So, we've got, in practice, about 1,180 (or so) variables for a single year. So FSIA constructs a matrix of linear equations, one for each variable. A different variable is made dependent for each equation, and the other variables become weighted sums of the other variables that affected this variable over the course of the season.

Now, the only problem is that, if two teams have the same schedule (which they did up until a few years ago), you won't be able to solve the system of equations because some equations will look exactly the same. This condition is known in linear algebra as singularity, and I'll give you a small example to illustrate:

2x + 2y + z = 1
2x + 2y + 3z = 3

Here, we can find out that z = 1. But then we're left with:

2x + 2y = 0
2x + 2y = 0

That's essentially one equation with two degrees of freedom; you don't know what x and y are, nor do you have any way of finding out, except that one is the negative of the other. That's obviously not helpful.

As such, this is where Bayesian probability comes in. This was one of the key points in Dr. Colley's paper describing his matrix that is now part of the BCS (the paper is available in its entirety from http://colleyrankings.com/matrate.pdf ). The rule of succession in essence concedes that there is a possibility that we have not seen a sample representative of the entire distribution of teams/parks/etc. -- past, present, and future.

In the case of teams, before we have seen a team play, and without any information about that team, we can only assume a priori that the team is somewhere between .000 and 1.000 with equal probability for any point between 0 and 1; the average of this uniform distribution is .500, and this is what we mean when we say that we are assuming the average a priori. As we process games, we realize a posteriori that the team is better or worse than .500, but the possibility still remains, albeit decreasingly so, that we have seen something not representative of the team's strength.

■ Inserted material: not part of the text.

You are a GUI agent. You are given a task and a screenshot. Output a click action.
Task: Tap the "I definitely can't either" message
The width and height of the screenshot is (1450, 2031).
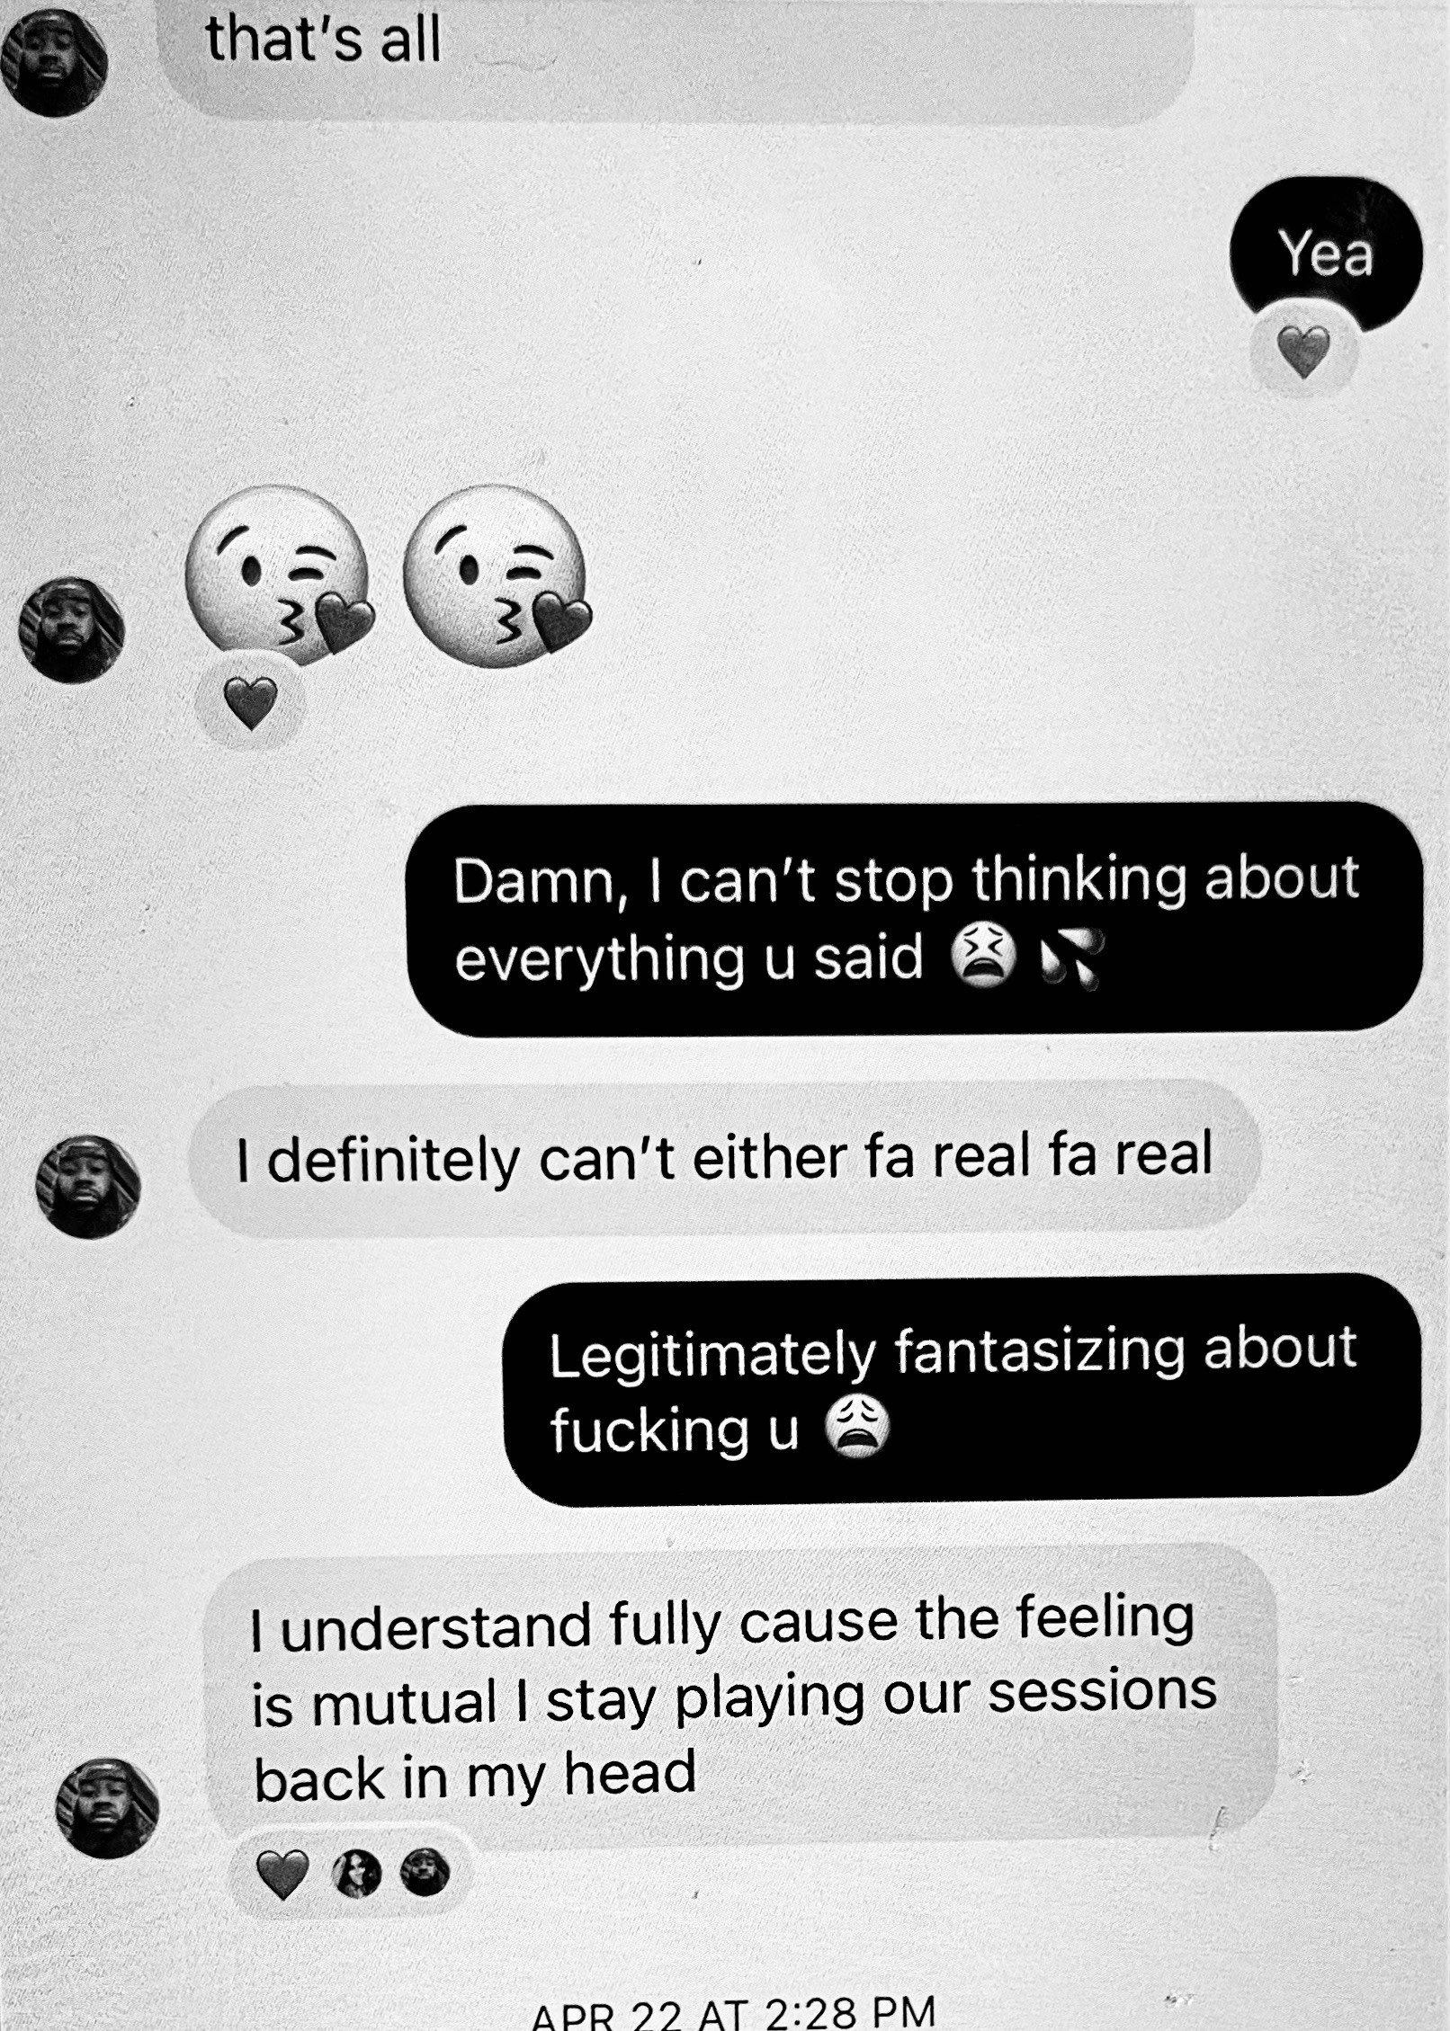click(724, 1158)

To cut a long story short, the gist is that, for all variables, we "add in" a single game where run-scoring/allowing is equal to the all-time average. This represents our a priori assumption of the average until data proves otherwise. Note that this is a fundamental difference between Bayesian probabilistic statistics and frequentist statistics; the latter would attempt to process only the actual data; in the latter, you might use something like a t-stat to account for small sample sizes, but Bayesian probability addresses this by incorporating the initial fact (that all run scoring has averaged out to ~4.76 R/G) into the data itself.

This extra game is added ONLY to the dependent variable in each equation. Since we are assuming the average, the right-hand side, which is runs above average, remains the same. So the effect is to pull all teams closer to 0. Obviously, for teams that play a full schedule of 154 or 162 games, the pull will be small. But for teams that only play 3 or 4 games in a park, their park reactions will experience a significant center pull because there just simply isn't enough data to deviate too far from 0, without extreme cases like 22-0 blowouts (and even then, those tend to be discounted heavily).

Note that, in my original matrix, I have the signs of defensive variables reversed, so that positive always points toward increasing run scoring, not increasing strength.

Once you have this system of linear equations set up, you can just solve it with a good linear system solver. I use an LU solver in C++, although theoretically the matrix is symmetric positive definite, so you could use Cholesky factorization if you wanted. Don't attempt to do this by hand; even the smallest league (8 teams) will have on the order of 89 independent equations.

I do realize that, unfortunately, very few people actually have at their disposal an equation solver capable of handling 1,000+ variables efficiently. However, let's take a VERY simple example. Suppose that team A plays team B twice, beating them by a combined score of 12-6. Suppose that the all-time average is 5 R/G (just to make the math a bit easier). Let's also ignore park reactions for now, since those don't make sense for a single matchup. Let AO = A's offense, AD = A's defense, BO = B's offense, BD = B's defense, P = park, L = league.

We have that:

3AO + 2BD + 2P + 2L = (12 - 2 * 5)
3BO + 2AD + 2P + 2L = (6 - 2 * 5)
3AD + 2BO + 2P + 2L = (6 - 2 * 5)
3BD + 2AO + 2P + 2L = (12 - 2 * 5)
2AO + 2BO + 2AD + 2BD + 5P + 4L = (18 - 4 * 5)
2AO + 2BO + 2AD + 2BD + 4P + 5L = (18 - 4 * 5)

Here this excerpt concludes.